* _DESCRIPTION OF THE TASK_: Repeat every line of the listing below exactly, without changing anything.

* _Stored items from a collection_:
============
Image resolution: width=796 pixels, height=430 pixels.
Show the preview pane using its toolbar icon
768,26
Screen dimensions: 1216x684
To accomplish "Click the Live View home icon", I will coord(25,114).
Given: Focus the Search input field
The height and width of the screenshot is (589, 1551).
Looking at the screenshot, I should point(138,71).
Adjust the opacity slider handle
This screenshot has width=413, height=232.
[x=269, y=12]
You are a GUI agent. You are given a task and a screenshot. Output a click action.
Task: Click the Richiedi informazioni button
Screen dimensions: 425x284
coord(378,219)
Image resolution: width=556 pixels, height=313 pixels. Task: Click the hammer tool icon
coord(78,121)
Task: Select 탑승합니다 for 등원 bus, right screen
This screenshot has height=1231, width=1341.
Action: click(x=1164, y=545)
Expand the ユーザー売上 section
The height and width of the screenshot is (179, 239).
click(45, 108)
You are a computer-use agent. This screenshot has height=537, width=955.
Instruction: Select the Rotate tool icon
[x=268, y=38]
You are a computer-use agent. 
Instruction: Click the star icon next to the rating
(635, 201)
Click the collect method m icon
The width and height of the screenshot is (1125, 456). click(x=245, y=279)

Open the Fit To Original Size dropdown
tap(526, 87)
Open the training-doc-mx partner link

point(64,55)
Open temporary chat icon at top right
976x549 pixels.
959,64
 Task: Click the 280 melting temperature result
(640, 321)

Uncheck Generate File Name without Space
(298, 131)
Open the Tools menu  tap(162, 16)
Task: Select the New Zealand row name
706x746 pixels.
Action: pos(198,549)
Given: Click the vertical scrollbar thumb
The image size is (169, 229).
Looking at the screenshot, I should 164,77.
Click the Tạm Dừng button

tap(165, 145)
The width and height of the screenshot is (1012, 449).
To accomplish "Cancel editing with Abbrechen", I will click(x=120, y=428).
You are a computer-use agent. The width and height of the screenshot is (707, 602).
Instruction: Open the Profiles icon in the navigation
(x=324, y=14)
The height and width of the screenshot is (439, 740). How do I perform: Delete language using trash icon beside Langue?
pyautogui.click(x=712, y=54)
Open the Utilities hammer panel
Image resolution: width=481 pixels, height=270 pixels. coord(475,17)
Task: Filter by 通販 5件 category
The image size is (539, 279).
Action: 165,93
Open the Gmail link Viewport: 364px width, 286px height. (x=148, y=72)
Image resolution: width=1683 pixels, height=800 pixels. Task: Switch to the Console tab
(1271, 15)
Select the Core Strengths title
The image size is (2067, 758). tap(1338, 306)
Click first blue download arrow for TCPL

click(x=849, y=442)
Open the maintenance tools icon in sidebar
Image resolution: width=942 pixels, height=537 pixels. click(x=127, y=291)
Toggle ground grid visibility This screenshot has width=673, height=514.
============
* _WRITTEN RESPONSE_:
Image resolution: width=796 pixels, height=430 pixels.
Show the preview pane using its toolbar icon
768,26
Screen dimensions: 1216x684
To accomplish "Click the Live View home icon", I will coord(25,114).
Given: Focus the Search input field
The height and width of the screenshot is (589, 1551).
Looking at the screenshot, I should point(138,71).
Adjust the opacity slider handle
This screenshot has width=413, height=232.
[x=269, y=12]
You are a GUI agent. You are given a task and a screenshot. Output a click action.
Task: Click the Richiedi informazioni button
Screen dimensions: 425x284
coord(378,219)
Image resolution: width=556 pixels, height=313 pixels. Task: Click the hammer tool icon
coord(78,121)
Task: Select 탑승합니다 for 등원 bus, right screen
This screenshot has height=1231, width=1341.
Action: click(x=1164, y=545)
Expand the ユーザー売上 section
The height and width of the screenshot is (179, 239).
click(45, 108)
You are a computer-use agent. This screenshot has height=537, width=955.
Instruction: Select the Rotate tool icon
[x=268, y=38]
You are a computer-use agent. 
Instruction: Click the star icon next to the rating
(635, 201)
Click the collect method m icon
The width and height of the screenshot is (1125, 456). click(x=245, y=279)

Open the Fit To Original Size dropdown
tap(526, 87)
Open the training-doc-mx partner link

point(64,55)
Open temporary chat icon at top right
976x549 pixels.
959,64
 Task: Click the 280 melting temperature result
(640, 321)

Uncheck Generate File Name without Space
(298, 131)
Open the Tools menu  tap(162, 16)
Task: Select the New Zealand row name
706x746 pixels.
Action: pos(198,549)
Given: Click the vertical scrollbar thumb
The image size is (169, 229).
Looking at the screenshot, I should 164,77.
Click the Tạm Dừng button

tap(165, 145)
The width and height of the screenshot is (1012, 449).
To accomplish "Cancel editing with Abbrechen", I will click(x=120, y=428).
You are a computer-use agent. The width and height of the screenshot is (707, 602).
Instruction: Open the Profiles icon in the navigation
(x=324, y=14)
The height and width of the screenshot is (439, 740). How do I perform: Delete language using trash icon beside Langue?
pyautogui.click(x=712, y=54)
Open the Utilities hammer panel
Image resolution: width=481 pixels, height=270 pixels. coord(475,17)
Task: Filter by 通販 5件 category
The image size is (539, 279).
Action: 165,93
Open the Gmail link Viewport: 364px width, 286px height. (x=148, y=72)
Image resolution: width=1683 pixels, height=800 pixels. Task: Switch to the Console tab
(1271, 15)
Select the Core Strengths title
The image size is (2067, 758). tap(1338, 306)
Click first blue download arrow for TCPL

click(x=849, y=442)
Open the maintenance tools icon in sidebar
Image resolution: width=942 pixels, height=537 pixels. click(x=127, y=291)
Toggle ground grid visibility This screenshot has width=673, height=514.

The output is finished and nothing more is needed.